The reason for the 13A plug is the cooker does not draw much current - hence no need for a large cable - hence the correct size fuse for the cable = 13A.

There is no harm in putting 2.5mm T&E Flex on it at that rated oven (prob what they used).

You can wire it straight into the cooker port - again no harm in it but check the warranty - if anything goes wrong put the 13A plug back on.

Thanks Nicholas.

I wasnt sure about 2.5mm but thats because the mcb was a 32amp with a 16amp breaker I think it should be ok with the 2.5mm.
I just had one ****ty day today, and ended up with brain freeze.

Im gonna sink a few pints and it will all be clearer in the morning I think.
 
Can you not change the cooker outlet plate to a single socket and plug it straight in ? or do you have a electric hob using the outlets as well ?


Its a gas hob, the cooker outlet is behind the cooker so if the fuse blows because the oven light goes or something I would have to pull the whole lot out if I needed to change it, and to try to run the plug on the cooker to a reachable socket is a real pain in the a*se.

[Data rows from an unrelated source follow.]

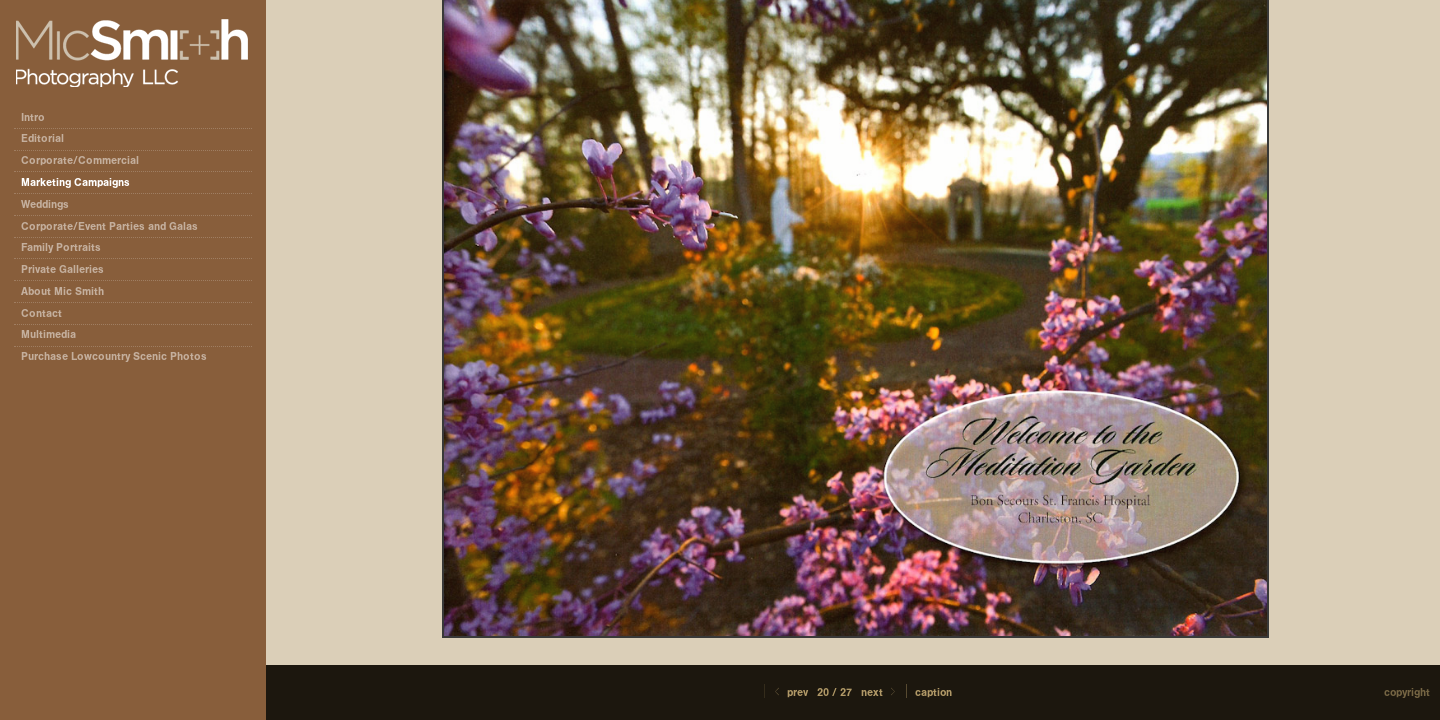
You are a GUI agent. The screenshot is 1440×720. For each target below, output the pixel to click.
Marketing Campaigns (75, 182)
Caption (933, 692)
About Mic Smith (62, 291)
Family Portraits (61, 247)
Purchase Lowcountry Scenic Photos (114, 356)
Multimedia (48, 334)
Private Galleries (62, 269)
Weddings (45, 204)
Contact (41, 313)
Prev (789, 692)
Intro (33, 117)
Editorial (49, 138)
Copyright (1407, 692)
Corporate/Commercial (87, 160)
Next (880, 692)
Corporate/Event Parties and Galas (116, 226)
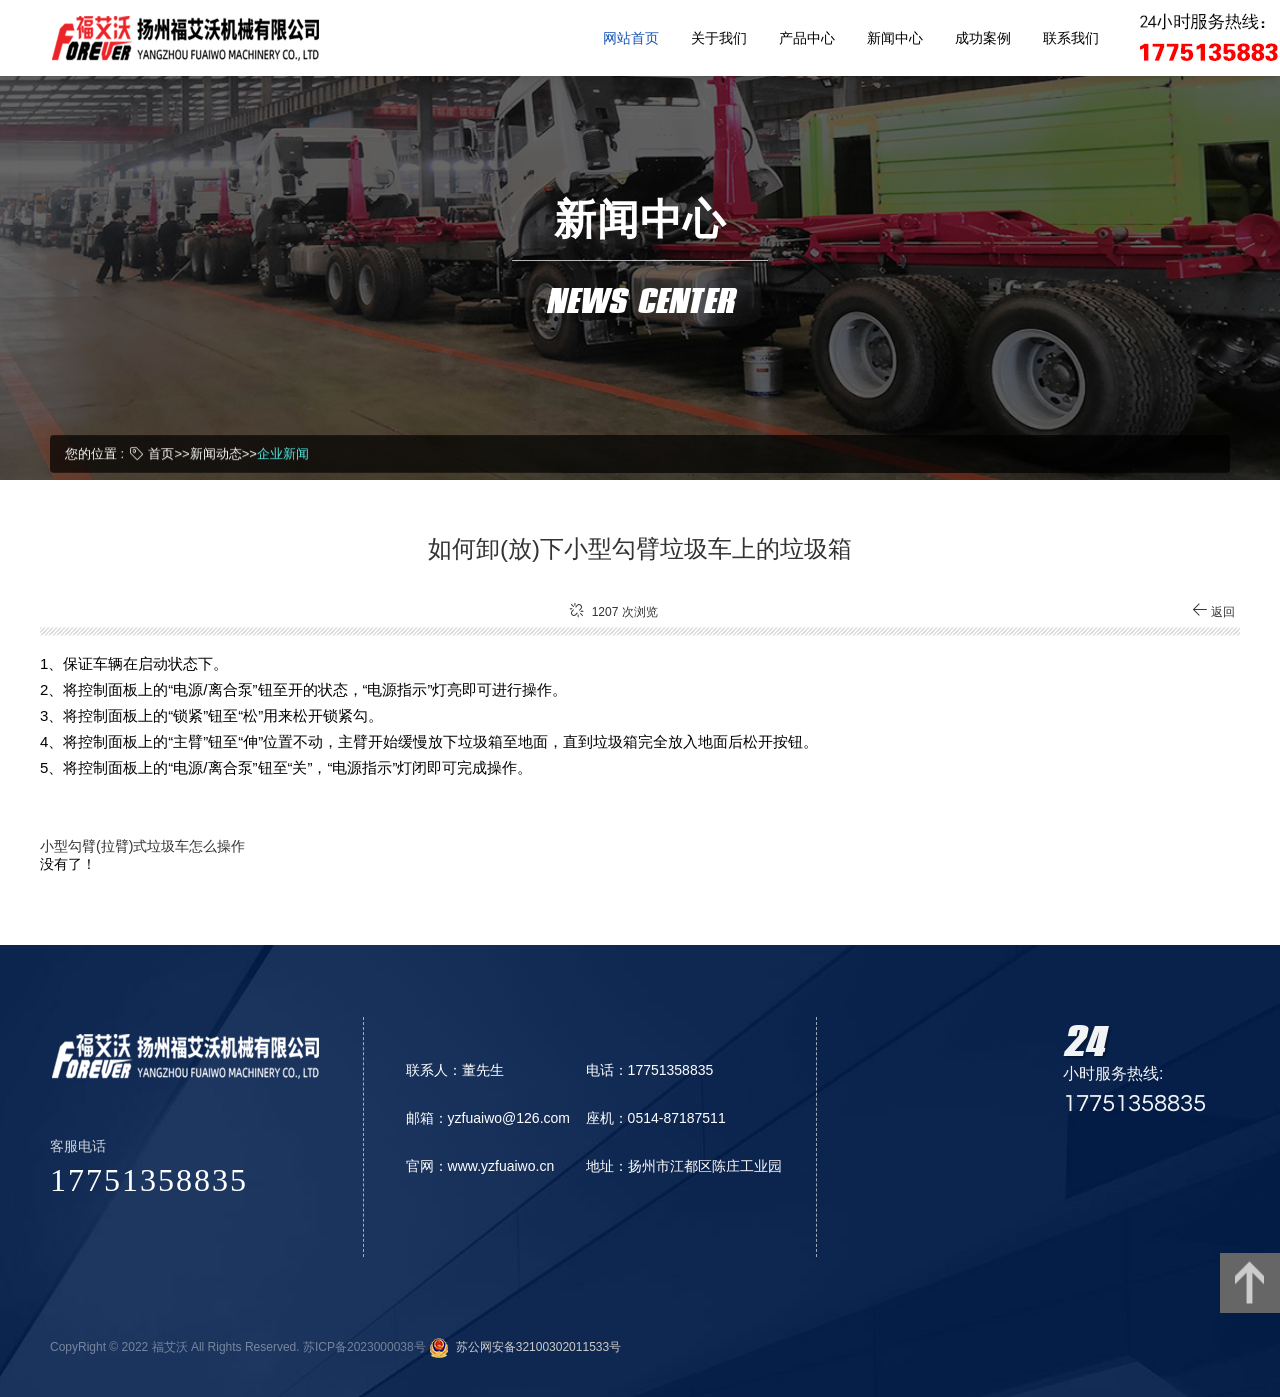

Changing the cable on the cooker is simple, and now I know its on its own radial, Im gonna change the mcb to a 16amp.
 
Faults to appliance internal cables, connections, contacts, switches, motors, etc. Why, in some cases, are internal fuses used ? All this reliance on RCD's...... if one is fitted that is. For example, why are 3 amp fuses recommended for certain appliances when the flexible cable is capable of carrying much more ?
 
Just change the outlet plate for a 1 gang single socket.
You'll only need access to the fuse if you have a problem with the cooker, the fuse won't blow for nothing.